On 25.11.2025 18:06:17, Carlos Song wrote:
> ECSPI transfers only one word per frame in DMA mode, causing SCLK stalls
> between words due to BURST_LENGTH updates, which significantly impacts
> performance.
>
> To improve throughput, configure BURST_LENGTH as large as possible (up to
> 512 bytes per frame) instead of word length. This avoids delays between
> words. When transfer length is not 4-byte aligned, use bounce buffers to
> align data for DMA. TX uses aligned words for TXFIFO, while RX trims DMA
> buffer data after transfer completion.
>
> Introduce a new dma_package structure to store:
>   1. BURST_LENGTH values for each DMA request
>   2. Variables for DMA submission
>   3. DMA transmission length and actual data length
>
> Handle three cases:
>   - len <= 512 bytes: one package, BURST_LENGTH = len * 8 - 1
>   - len > 512 and aligned: one package, BURST_LENGTH = max (512 bytes)

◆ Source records

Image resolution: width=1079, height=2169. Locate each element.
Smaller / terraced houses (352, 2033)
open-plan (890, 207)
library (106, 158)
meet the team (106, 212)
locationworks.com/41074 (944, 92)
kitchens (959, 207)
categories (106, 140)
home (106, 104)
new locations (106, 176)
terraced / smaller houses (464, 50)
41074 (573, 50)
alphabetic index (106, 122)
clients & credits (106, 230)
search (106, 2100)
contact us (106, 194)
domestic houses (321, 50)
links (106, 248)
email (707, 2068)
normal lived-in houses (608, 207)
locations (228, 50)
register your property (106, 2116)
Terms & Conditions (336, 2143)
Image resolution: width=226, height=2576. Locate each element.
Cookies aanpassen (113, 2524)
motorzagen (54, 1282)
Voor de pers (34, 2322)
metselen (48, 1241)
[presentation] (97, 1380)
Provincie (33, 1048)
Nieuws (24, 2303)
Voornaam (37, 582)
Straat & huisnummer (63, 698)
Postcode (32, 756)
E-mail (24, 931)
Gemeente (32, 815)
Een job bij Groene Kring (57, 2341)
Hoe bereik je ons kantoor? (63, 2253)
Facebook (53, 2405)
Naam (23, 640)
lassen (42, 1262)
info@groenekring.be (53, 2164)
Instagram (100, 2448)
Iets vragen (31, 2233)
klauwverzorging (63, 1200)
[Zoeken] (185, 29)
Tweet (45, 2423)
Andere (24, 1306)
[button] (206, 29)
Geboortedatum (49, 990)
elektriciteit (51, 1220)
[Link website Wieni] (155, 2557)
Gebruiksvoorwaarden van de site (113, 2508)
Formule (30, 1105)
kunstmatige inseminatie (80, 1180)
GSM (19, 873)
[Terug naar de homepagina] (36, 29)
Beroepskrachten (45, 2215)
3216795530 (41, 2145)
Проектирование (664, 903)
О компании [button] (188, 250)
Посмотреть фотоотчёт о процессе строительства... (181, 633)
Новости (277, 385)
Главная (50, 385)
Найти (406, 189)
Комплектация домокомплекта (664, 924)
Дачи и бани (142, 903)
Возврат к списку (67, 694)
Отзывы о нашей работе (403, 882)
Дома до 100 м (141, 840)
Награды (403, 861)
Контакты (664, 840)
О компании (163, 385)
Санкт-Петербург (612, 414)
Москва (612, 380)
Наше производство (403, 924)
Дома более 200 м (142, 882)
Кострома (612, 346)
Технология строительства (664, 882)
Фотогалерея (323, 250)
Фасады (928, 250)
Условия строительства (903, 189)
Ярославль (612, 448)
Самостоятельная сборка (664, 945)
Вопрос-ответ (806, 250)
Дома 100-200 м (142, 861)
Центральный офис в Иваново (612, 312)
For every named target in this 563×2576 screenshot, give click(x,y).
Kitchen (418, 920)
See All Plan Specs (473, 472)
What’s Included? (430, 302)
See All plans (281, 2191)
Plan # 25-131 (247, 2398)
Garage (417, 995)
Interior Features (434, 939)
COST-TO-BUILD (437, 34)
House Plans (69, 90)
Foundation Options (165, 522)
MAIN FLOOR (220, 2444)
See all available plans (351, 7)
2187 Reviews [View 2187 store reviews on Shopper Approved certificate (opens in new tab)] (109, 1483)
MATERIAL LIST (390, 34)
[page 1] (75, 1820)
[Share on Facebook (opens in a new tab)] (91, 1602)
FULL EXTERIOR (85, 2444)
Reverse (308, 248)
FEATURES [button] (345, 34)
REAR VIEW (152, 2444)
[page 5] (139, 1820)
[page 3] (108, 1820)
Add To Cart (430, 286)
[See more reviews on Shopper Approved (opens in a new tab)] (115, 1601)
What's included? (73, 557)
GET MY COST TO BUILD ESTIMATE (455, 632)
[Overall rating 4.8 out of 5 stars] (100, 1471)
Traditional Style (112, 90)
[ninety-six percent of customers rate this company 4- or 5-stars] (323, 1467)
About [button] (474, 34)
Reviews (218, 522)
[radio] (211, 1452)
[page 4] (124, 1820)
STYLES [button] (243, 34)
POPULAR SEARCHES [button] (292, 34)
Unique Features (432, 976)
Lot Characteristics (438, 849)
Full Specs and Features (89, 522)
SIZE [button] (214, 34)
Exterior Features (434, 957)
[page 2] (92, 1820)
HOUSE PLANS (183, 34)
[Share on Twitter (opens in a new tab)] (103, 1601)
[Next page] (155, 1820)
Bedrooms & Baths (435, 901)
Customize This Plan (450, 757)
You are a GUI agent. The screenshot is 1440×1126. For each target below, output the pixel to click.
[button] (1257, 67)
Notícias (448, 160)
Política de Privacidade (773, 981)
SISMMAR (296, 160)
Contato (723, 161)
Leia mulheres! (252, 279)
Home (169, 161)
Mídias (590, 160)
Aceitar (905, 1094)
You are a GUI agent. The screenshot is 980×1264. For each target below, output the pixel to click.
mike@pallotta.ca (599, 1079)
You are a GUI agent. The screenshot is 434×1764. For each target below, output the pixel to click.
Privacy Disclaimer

◆ Required tasks
a - Summarize the quoted message on ECSPI DMA transfers in two sentences.
b - Write the next part of the quoted message on ECSPI DMA transfers, beginning right after its final line.

◆ Answers to the tasks
a - In DMA mode, ECSPI transfers only one word per frame, and the BURST_LENGTH updates between words cause SCLK stalls that significantly impact performance. To improve throughput, BURST_LENGTH is configured as large as possible (up to 512 bytes per frame), bounce buffers align data whose length is not 4-byte aligned, and a new dma_package structure stores the BURST_LENGTH values, the DMA submission variables, and the transmission and actual data lengths.

b -
>   - len > 512 and unaligned: two packages, second for tail data
>
> Performance test (spidev_test @10MHz, 4KB):
>   Before: tx/rx ~6651.9 kbps
>   After:  tx/rx ~9922.2 kbps (~50% improvement)
>
> For compatibility with slow SPI devices, add configurable word delay in
> DMA mode. When word delay is set, dynamic burst is disabled and
> BURST_LENGTH equals word length.
>
> Signed-off-by: Carlos Song <carlos.song@nxp.com>
> ---
>  drivers/spi/spi-imx.c | 409 ++++++++++++++++++++++++++++++++++++++----
>  1 file changed, 373 insertions(+), 36 deletions(-)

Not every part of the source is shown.